Topkapı Sarayı içindeki tarihi Darphane binasında yer alan yapıtın kilometrelerce uzağa taşınmasını kınayan Prof. Dr. Alpay Pasinli, “İstanbul Arkeoloji Müzeleri depolarının 20 kilometre uzaklıktaki Atatürk Havalimanı ile 25 kilometre uzaklıktaki Maltepe’ye taşınması son derece sakıncalıdır. Böylelikle eserler müzeden ve çalışma ortamından koparılmış olacaktır. Yanlıştan dönmek fazilettir. ‘Depoların taşınması’ kararını kınıyorum” dedi.
OLMAZSA OLMAZLARDAN
Darphane binalarındaki yapıtların kilometrelerce uzağa taşınmasını nasıl karşılıyorsunuz?
Yanlışsız bulmuyorum. Hem rasyonel değil hem de pratik değil. Zira “müze depoları” çeşitli eserlerin / materyalin saklandığı “Toptancı Depoları” yahut “Soğuk Hava Depoları” değildir ki lazım olduğunda eserler gidip partiler halinde alınabilsin. Depolar kolay bir benzetmeyle bir meskenin mutfağı üzeredir. Nasıl mutfağı diğer bir mahalleye taşınarak o konutta yaşanamazsa; depo olmadan da müzede hiçbir çalışma yapılamaz. Deposuz bir müze düşünülemez. Müze bünyesinde yapıtların sistematik bir biçimde düzenlendiği depolar “olmazsa olmazdır.” Uzak yerlerde depo düşünmek müzeoloji bilimine de uygun düşmemektedir.
“MÜZE FONKSİYONUNU YİTİRİR”
Yapıtların taşınması müzedeki uzmanların yapıtlarla kontağını nasıl tesirler?

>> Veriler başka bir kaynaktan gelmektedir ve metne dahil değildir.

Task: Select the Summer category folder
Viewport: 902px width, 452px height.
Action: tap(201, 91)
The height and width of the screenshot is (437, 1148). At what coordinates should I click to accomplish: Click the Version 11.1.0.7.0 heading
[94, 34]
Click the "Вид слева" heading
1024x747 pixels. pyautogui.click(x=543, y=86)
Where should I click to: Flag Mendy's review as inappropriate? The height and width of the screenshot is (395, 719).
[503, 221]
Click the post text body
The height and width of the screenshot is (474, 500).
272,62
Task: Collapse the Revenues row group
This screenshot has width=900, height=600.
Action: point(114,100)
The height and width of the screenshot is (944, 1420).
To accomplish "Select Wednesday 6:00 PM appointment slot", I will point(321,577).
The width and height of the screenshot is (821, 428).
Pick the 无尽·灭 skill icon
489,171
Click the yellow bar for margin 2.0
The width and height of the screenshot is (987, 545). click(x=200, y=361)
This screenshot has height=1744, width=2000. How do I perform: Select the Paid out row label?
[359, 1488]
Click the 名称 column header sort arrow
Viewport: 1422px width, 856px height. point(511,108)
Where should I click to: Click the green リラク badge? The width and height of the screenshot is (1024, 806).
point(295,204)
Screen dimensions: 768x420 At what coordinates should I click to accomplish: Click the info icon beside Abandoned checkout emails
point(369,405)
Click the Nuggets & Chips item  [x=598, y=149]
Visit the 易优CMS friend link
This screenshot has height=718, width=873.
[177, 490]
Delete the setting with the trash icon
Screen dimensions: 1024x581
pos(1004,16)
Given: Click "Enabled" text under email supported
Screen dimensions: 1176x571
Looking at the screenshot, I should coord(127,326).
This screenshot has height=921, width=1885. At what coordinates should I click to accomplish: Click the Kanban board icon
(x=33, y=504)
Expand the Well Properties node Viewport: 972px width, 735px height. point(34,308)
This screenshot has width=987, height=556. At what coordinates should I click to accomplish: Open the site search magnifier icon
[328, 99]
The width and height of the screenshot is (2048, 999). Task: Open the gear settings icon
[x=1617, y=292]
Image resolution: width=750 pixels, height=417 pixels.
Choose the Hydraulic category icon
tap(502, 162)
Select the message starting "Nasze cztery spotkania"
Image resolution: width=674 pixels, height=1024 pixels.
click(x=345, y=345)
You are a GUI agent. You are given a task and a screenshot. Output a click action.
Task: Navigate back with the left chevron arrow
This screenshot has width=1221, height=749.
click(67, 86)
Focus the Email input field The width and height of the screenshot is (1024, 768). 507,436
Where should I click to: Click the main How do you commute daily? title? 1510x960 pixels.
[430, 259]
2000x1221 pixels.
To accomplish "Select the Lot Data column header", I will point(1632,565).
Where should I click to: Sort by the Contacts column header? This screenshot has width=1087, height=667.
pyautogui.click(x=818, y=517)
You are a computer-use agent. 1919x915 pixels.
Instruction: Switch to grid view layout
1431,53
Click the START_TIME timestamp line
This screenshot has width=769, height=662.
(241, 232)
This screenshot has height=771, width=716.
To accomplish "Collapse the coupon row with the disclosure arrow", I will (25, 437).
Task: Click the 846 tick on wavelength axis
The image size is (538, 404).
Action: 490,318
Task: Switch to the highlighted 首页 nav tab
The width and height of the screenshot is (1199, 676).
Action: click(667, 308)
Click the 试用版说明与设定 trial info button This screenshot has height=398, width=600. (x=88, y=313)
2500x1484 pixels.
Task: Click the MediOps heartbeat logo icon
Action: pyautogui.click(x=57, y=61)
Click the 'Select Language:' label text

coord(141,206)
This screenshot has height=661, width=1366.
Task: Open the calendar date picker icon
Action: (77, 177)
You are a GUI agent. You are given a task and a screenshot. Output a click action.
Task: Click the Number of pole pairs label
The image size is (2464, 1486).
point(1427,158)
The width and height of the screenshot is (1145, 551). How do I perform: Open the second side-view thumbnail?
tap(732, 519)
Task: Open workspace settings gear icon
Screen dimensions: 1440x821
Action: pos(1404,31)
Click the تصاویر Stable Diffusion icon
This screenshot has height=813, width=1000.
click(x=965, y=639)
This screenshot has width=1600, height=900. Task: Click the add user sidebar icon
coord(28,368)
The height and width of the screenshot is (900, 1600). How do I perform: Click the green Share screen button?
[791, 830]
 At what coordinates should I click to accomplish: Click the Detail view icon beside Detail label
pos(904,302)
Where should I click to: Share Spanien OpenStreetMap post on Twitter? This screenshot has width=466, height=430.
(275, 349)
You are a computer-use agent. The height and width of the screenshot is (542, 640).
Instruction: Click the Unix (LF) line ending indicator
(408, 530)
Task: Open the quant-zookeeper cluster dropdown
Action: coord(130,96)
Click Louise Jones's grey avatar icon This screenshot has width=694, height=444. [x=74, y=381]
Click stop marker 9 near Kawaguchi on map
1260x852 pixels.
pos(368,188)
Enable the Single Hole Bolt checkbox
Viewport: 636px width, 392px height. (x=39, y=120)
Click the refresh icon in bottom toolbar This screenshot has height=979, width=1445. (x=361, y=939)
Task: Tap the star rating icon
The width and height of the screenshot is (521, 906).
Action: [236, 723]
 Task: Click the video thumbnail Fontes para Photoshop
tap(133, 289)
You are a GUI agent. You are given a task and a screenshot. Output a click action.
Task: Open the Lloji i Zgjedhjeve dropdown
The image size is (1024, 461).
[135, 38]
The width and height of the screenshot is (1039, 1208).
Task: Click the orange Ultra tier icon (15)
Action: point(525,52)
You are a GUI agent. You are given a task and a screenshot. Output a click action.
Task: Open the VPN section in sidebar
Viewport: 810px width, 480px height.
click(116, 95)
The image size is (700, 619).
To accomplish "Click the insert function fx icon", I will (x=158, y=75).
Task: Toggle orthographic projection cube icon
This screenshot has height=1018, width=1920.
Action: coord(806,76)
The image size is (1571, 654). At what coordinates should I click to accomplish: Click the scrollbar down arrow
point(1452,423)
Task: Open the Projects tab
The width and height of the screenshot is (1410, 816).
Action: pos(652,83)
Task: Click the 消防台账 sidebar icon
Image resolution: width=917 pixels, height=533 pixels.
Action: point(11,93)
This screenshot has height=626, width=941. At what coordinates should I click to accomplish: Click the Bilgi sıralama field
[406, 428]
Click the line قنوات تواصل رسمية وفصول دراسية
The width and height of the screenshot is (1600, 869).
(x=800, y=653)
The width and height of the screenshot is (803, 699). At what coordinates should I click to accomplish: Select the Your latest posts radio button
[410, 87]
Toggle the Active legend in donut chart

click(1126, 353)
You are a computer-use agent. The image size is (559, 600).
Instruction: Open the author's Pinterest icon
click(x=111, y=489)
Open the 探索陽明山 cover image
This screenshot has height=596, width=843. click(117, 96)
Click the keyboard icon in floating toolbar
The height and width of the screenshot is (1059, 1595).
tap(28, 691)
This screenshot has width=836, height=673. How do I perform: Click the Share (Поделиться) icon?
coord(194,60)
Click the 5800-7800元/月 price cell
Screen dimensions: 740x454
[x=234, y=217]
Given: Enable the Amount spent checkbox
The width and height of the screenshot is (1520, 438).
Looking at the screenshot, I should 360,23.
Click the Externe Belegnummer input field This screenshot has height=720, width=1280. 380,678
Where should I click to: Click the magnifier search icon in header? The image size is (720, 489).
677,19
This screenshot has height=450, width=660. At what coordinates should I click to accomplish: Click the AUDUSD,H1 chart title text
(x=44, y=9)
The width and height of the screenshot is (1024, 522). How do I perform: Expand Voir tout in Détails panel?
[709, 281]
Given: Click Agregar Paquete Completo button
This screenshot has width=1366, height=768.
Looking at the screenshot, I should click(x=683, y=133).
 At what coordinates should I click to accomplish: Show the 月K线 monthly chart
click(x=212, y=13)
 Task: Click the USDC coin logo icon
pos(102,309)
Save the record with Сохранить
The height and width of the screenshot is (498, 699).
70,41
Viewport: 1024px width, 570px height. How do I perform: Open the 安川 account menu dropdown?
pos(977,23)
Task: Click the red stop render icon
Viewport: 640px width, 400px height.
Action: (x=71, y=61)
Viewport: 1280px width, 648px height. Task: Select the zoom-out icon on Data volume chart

Müzelerde uzmanlar devamlı olarak depo ve yapıtlarla iç içedir. Depodaki eserler üzerinde çalışırlar. Yeni gelenler depodaki yapıtları inceleyerek bilgi ve tecrübe sahibi olurlar ve bu yolla kendilerini geliştirirler. Dışarıdan gelen araştırmacılar depolarda çalışma ve araştırma yaparlar. Müze bir eğitim, araştırma kurumudur.
Stant salonları ve depoları ile bir bütünleşme sağlarlar. Müzeler yalnızca stant salonlarından ibaret değillerdir. İstanbul Arkeoloji üzere büyük müzelerde stant salonları, depolar, kütüphane, laboratuvar ve konferans salonları bir bütün halindedir. Bunların koparılması / ayrılması, müzeden uzak yerlere taşınması kusurludur ve müzenin fonksiyonunu yitirmesine sebep olur.
Hele depoların uzaklara taşınması çok sakıncalıdır. Başka bir konu; İstanbul Arkeoloji Müzeleri’nde eserler (Çandarlı, Troia, Kıbrıs, Rodos, Suriye-Filistin vb) büyük koleksiyonlar halindedir. Bu yapıtların bir kısmı teşhirde, büyük bir kısmı ise depolardadır.
“AKLA BİLE GELMEZDİ”
Darphane binalarının Arkeoloji Müzeleri’nden alınmasını nasıl değerlendiriyorsunuz?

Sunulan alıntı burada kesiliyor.